The most basic humanoid enemy is a simple sprite that runs at you with a knife. Above that are Moblins, pig-faced goblins, that charge at you with a spear that your shield can block, but they only ever attack high, at your upper body. Beyond that are versions of Moblins that can throw spears but only high until you meet a Moblin that can attack both low and high, shown in this short video clip . You can see me play the game of blocking the spear thrusts until I go ahead and finish him off.
Notice how the game developers made the Moblin telegraph which area, high or low, it was going to thrust the spear a split second before it does so. This is the basis of interaction that makes for interesting swordplay. You have to calculate the enemy’s offense while going forward with your own attack. Sometimes the combatants go back and forth with an attack, block, attack, block wave or sometimes the offense and defense of both occur simultaneously.
Here is a clip of another less advanced foe, the Goriya, a rat-man that throws boomerangs. The clip shows the detail of combat that is possible in Zelda 2. Notice that to block all the boomerangs I have to put my shield high and low both ahead and behind me.
Throw in monsters who wield actual swords and shields into the mix and you have something even more interesting. Here is a skeleton who has a sword and shield, but can only use each in a high fashion. Note that I block high when the skeleton attacks. And, finally, is a battle with an Ironknuckle, who can block high and low while attacking high and low. I attack vigorously here, trying to get past its shield while noting when it brings raises its sword before thrusting.
It may not be apparent from this video, but I’ve also noted a bunch of AI triggers present in the Ironknuckle monster.
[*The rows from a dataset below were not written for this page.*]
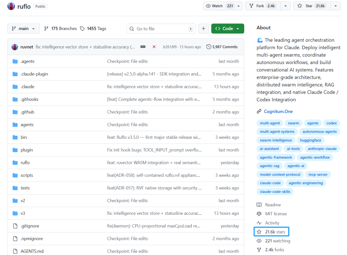Toggle Watch notifications for repository
The image size is (347, 255).
coord(219,6)
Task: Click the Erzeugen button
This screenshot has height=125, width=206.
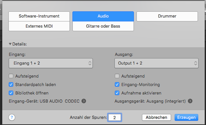Action: coord(186,117)

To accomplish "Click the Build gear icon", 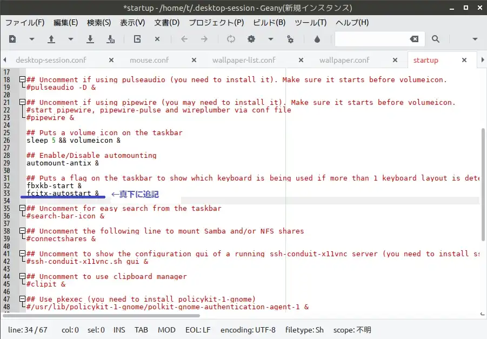I will 251,39.
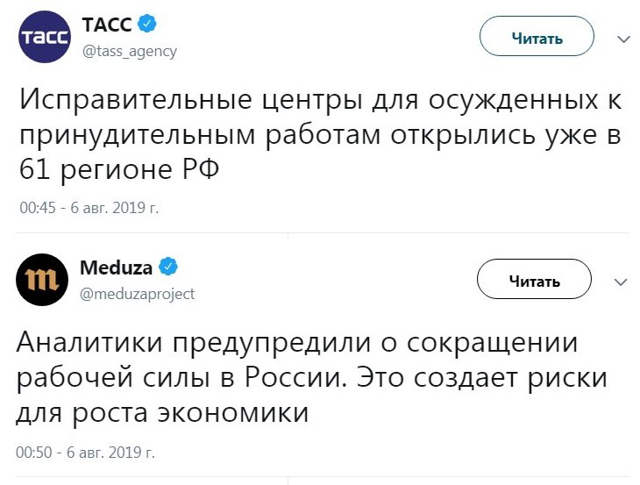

There is a regular ‘guard’ mode for when it is alone. If it comes close enough to your character (it “sees” him) it will ‘charge’ at him. When it is close enough, it will ‘engage’ your character, blocking and attacking. Then there is an ‘angry’ mode which triggers sometimes when your character gets through the shield blocking with a sword strike, and then the Ironknuckle will attack 4–8 times in a row. And, finally, it seems like Ironknuckles usually throw in an attack as soon as you turn your back to him. This might be simply be an illusion, but it could be an AI reaction.
Other versions of Zelda don’t have this kind of swordplay. Not even the most ‘advanced’ versions have anything close. The simple high/low, attack/defend along with appropriate AI give rich combat the likes of which I’ve not seen anywhere else. This is the next step in evolution from the original Legend of Zelda, which allows Link to block projectiles from one direction just so long as he is not attacking. Instead of that, in Zelda II you can block weapons and projectiles from high just so long as your aren’t attacking or blocking low, and you can block low just so long as you are not attacking or blocking high. The complexity and play control is just astounding.
Even the most beloved Zelda III: Link to the Past for the SNES tried to do something along these lines, with swords blocking swords, but ultimately fails. In Link to the Past, shields are only used to block projectiles while swords block melee weapons. This simply means that one side of your character’s front is always immune to swords while the other front side is always immune to projectiles (unless your body is exposed from attacking like in Zelda I). The character maneuverability doesn’t allow you to change or move those sides very well. This is regression from Zelda II.
With all this genius in innovation there is an Achilles heel. You can rather easily bypass all of the swordplay with a jump-slash move. If this could somehow have been fixed, the system would have been flawless. Despite that, it still is genius and deserves more respect than many of my generation gives it. The only improvement that I can thing up is having the humanoid characters not be able to hurt Link unless when using an actual weapon (much like in the arcade Shinobi, which requires actual body contact with a weapon to cause damage; body on body contact only knocks your player back).